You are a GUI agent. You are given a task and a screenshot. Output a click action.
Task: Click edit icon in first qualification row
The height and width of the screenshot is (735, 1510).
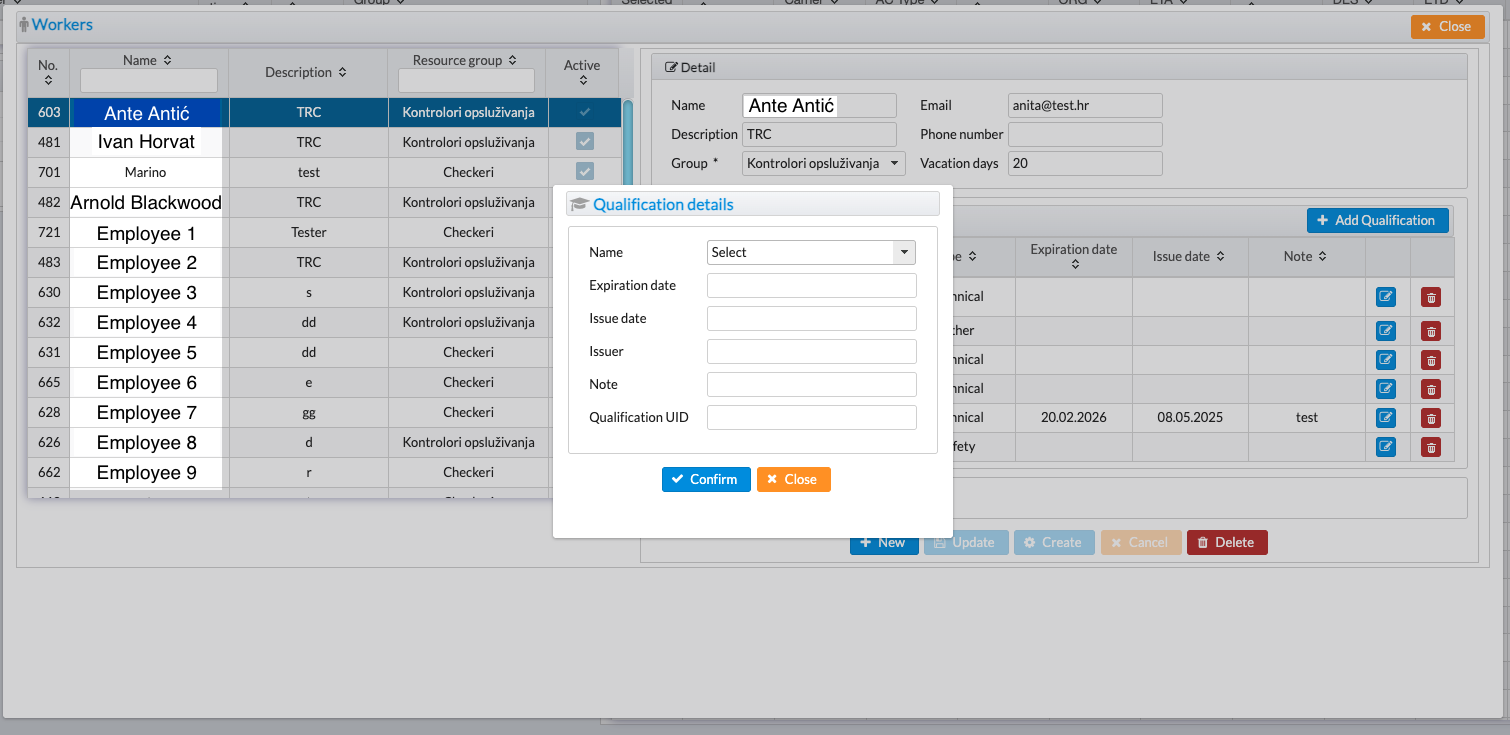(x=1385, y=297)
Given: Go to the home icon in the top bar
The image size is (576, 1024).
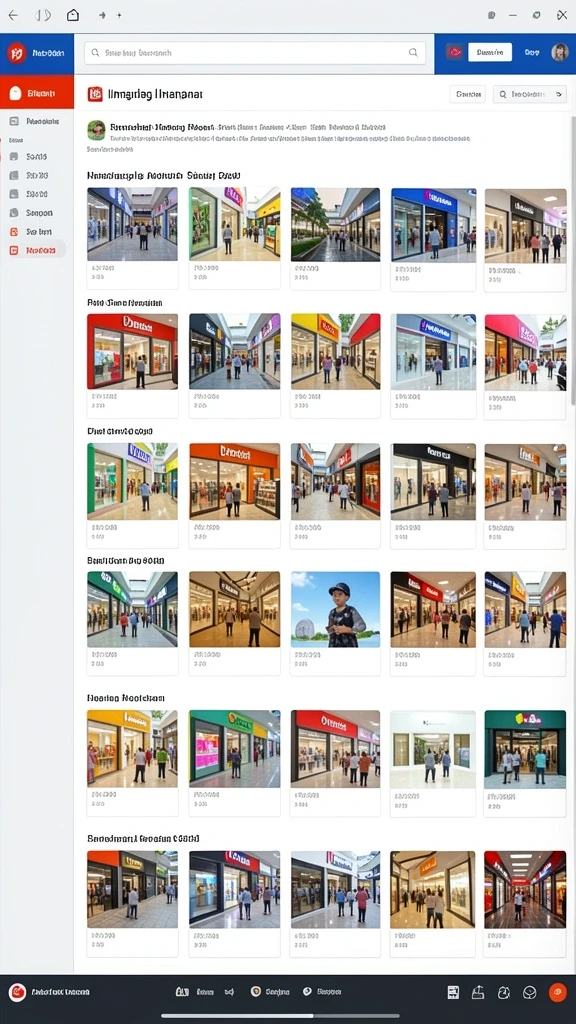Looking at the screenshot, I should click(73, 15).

--

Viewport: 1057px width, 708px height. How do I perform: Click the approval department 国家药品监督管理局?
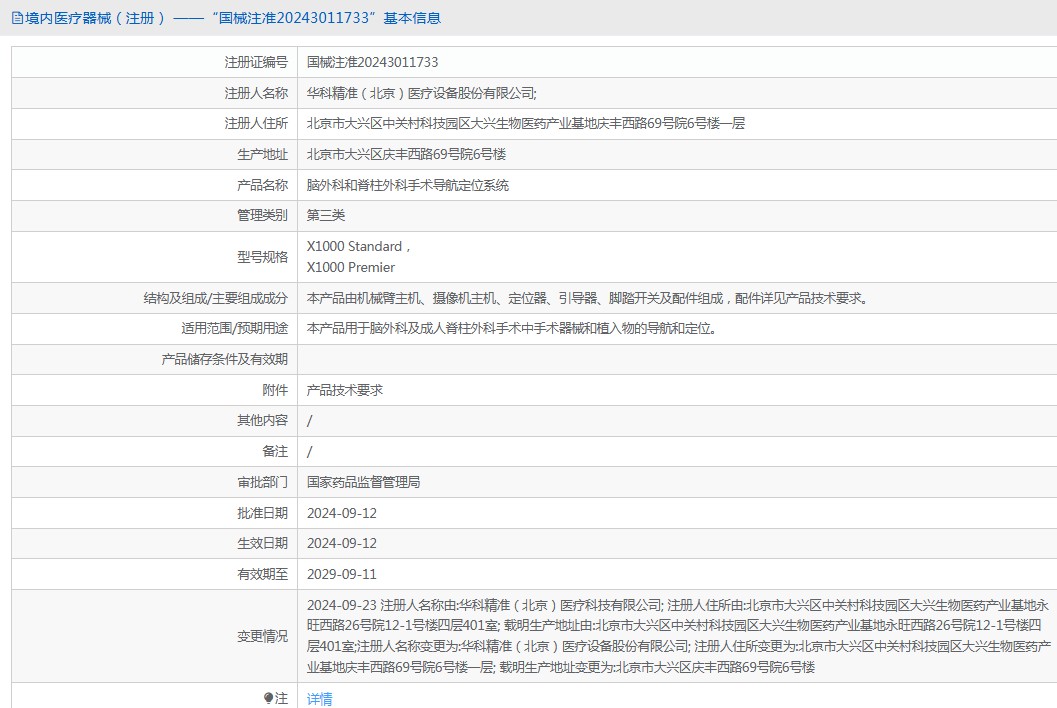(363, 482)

▶ _Assigned task_
Using the records above, count how many lines include the word "icon", and reply only with that figure.

▶ _Result for this exercise_
2